Exercise aim: The entries below are to be printed again word for word.

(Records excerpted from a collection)
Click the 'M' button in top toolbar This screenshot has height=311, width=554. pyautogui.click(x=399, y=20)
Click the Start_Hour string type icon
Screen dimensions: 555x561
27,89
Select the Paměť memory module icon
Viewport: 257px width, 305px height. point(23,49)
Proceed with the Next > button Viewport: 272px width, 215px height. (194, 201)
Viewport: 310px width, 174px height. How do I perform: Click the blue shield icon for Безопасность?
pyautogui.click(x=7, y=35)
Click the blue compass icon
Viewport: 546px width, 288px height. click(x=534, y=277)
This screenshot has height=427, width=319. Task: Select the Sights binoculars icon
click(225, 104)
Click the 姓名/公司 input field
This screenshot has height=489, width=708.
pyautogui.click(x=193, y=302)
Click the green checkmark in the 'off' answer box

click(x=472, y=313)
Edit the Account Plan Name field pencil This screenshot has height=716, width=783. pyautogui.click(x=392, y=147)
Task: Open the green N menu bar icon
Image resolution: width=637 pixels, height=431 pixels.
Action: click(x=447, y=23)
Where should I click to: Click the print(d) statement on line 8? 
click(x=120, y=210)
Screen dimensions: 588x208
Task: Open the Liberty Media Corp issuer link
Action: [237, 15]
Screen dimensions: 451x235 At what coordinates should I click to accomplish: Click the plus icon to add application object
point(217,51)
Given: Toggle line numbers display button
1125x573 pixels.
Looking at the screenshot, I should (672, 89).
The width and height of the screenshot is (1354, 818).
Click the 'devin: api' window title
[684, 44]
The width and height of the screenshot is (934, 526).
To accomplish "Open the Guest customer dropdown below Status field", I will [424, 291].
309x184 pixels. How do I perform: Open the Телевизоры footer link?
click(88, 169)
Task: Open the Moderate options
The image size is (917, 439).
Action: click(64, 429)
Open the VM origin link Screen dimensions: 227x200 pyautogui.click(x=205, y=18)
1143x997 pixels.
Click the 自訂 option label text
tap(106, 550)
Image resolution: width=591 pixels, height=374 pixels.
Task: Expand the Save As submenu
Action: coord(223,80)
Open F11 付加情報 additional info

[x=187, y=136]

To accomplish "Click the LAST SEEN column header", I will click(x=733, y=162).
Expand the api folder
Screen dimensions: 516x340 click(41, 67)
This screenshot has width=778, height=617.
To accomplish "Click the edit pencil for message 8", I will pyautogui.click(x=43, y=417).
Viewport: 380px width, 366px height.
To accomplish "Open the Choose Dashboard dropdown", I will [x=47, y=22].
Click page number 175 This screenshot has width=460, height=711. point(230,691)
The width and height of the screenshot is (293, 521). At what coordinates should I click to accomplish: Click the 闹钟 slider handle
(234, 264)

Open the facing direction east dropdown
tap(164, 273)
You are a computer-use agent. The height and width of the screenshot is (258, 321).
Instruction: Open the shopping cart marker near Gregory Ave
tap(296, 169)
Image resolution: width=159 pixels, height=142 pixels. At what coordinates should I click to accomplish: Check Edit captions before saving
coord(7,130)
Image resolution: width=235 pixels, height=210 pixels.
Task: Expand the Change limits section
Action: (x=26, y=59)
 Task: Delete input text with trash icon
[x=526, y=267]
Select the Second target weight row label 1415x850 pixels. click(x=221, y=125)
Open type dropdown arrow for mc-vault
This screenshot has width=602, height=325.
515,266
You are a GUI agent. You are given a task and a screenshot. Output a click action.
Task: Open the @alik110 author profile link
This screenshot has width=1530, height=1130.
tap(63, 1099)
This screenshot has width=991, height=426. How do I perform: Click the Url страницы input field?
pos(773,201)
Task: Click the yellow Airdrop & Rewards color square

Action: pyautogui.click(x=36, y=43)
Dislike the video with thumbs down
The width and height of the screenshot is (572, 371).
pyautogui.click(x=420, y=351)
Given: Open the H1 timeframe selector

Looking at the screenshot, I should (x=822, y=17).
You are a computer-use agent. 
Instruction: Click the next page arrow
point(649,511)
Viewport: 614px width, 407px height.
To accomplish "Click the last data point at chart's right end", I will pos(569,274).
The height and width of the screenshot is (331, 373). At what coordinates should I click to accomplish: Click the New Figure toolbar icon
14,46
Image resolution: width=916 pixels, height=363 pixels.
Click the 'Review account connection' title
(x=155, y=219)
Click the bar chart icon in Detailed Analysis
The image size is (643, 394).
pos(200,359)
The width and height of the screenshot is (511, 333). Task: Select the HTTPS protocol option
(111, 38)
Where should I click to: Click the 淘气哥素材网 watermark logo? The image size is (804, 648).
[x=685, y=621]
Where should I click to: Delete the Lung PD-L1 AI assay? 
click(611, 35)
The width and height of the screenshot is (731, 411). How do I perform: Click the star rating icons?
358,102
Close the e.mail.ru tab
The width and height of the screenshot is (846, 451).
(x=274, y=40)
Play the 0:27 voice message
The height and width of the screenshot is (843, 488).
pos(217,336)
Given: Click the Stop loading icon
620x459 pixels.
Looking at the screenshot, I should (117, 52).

Exercise answer:
Click the 'M' button in top toolbar This screenshot has height=311, width=554. pyautogui.click(x=399, y=20)
Click the Start_Hour string type icon
Screen dimensions: 555x561
27,89
Select the Paměť memory module icon
Viewport: 257px width, 305px height. point(23,49)
Proceed with the Next > button Viewport: 272px width, 215px height. (194, 201)
Viewport: 310px width, 174px height. How do I perform: Click the blue shield icon for Безопасность?
pyautogui.click(x=7, y=35)
Click the blue compass icon
Viewport: 546px width, 288px height. click(x=534, y=277)
This screenshot has height=427, width=319. Task: Select the Sights binoculars icon
click(225, 104)
Click the 姓名/公司 input field
This screenshot has height=489, width=708.
pyautogui.click(x=193, y=302)
Click the green checkmark in the 'off' answer box

click(x=472, y=313)
Edit the Account Plan Name field pencil This screenshot has height=716, width=783. pyautogui.click(x=392, y=147)
Task: Open the green N menu bar icon
Image resolution: width=637 pixels, height=431 pixels.
Action: click(x=447, y=23)
Where should I click to: Click the print(d) statement on line 8? 
click(x=120, y=210)
Screen dimensions: 588x208
Task: Open the Liberty Media Corp issuer link
Action: [237, 15]
Screen dimensions: 451x235 At what coordinates should I click to accomplish: Click the plus icon to add application object
point(217,51)
Given: Toggle line numbers display button
1125x573 pixels.
Looking at the screenshot, I should (672, 89).
The width and height of the screenshot is (1354, 818).
Click the 'devin: api' window title
[684, 44]
The width and height of the screenshot is (934, 526).
To accomplish "Open the Guest customer dropdown below Status field", I will [424, 291].
309x184 pixels. How do I perform: Open the Телевизоры footer link?
click(88, 169)
Task: Open the Moderate options
The image size is (917, 439).
Action: click(64, 429)
Open the VM origin link Screen dimensions: 227x200 pyautogui.click(x=205, y=18)
1143x997 pixels.
Click the 自訂 option label text
tap(106, 550)
Image resolution: width=591 pixels, height=374 pixels.
Task: Expand the Save As submenu
Action: coord(223,80)
Open F11 付加情報 additional info

[x=187, y=136]

To accomplish "Click the LAST SEEN column header", I will click(x=733, y=162).
Expand the api folder
Screen dimensions: 516x340 click(41, 67)
This screenshot has width=778, height=617.
To accomplish "Click the edit pencil for message 8", I will pyautogui.click(x=43, y=417).
Viewport: 380px width, 366px height.
To accomplish "Open the Choose Dashboard dropdown", I will [x=47, y=22].
Click page number 175 This screenshot has width=460, height=711. point(230,691)
The width and height of the screenshot is (293, 521). At what coordinates should I click to accomplish: Click the 闹钟 slider handle
(234, 264)

Open the facing direction east dropdown
tap(164, 273)
You are a computer-use agent. The height and width of the screenshot is (258, 321).
Instruction: Open the shopping cart marker near Gregory Ave
tap(296, 169)
Image resolution: width=159 pixels, height=142 pixels. At what coordinates should I click to accomplish: Check Edit captions before saving
coord(7,130)
Image resolution: width=235 pixels, height=210 pixels.
Task: Expand the Change limits section
Action: (x=26, y=59)
 Task: Delete input text with trash icon
[x=526, y=267]
Select the Second target weight row label 1415x850 pixels. click(x=221, y=125)
Open type dropdown arrow for mc-vault
This screenshot has width=602, height=325.
515,266
You are a GUI agent. You are given a task and a screenshot. Output a click action.
Task: Open the @alik110 author profile link
This screenshot has width=1530, height=1130.
tap(63, 1099)
This screenshot has width=991, height=426. How do I perform: Click the Url страницы input field?
pos(773,201)
Task: Click the yellow Airdrop & Rewards color square

Action: pyautogui.click(x=36, y=43)
Dislike the video with thumbs down
The width and height of the screenshot is (572, 371).
pyautogui.click(x=420, y=351)
Given: Open the H1 timeframe selector

Looking at the screenshot, I should (x=822, y=17).
You are a computer-use agent. 
Instruction: Click the next page arrow
point(649,511)
Viewport: 614px width, 407px height.
To accomplish "Click the last data point at chart's right end", I will pos(569,274).
The height and width of the screenshot is (331, 373). At what coordinates should I click to accomplish: Click the New Figure toolbar icon
14,46
Image resolution: width=916 pixels, height=363 pixels.
Click the 'Review account connection' title
(x=155, y=219)
Click the bar chart icon in Detailed Analysis
The image size is (643, 394).
pos(200,359)
The width and height of the screenshot is (511, 333). Task: Select the HTTPS protocol option
(111, 38)
Where should I click to: Click the 淘气哥素材网 watermark logo? The image size is (804, 648).
[x=685, y=621]
Where should I click to: Delete the Lung PD-L1 AI assay? 
click(611, 35)
The width and height of the screenshot is (731, 411). How do I perform: Click the star rating icons?
358,102
Close the e.mail.ru tab
The width and height of the screenshot is (846, 451).
(x=274, y=40)
Play the 0:27 voice message
The height and width of the screenshot is (843, 488).
pos(217,336)
Given: Click the Stop loading icon
620x459 pixels.
Looking at the screenshot, I should (117, 52).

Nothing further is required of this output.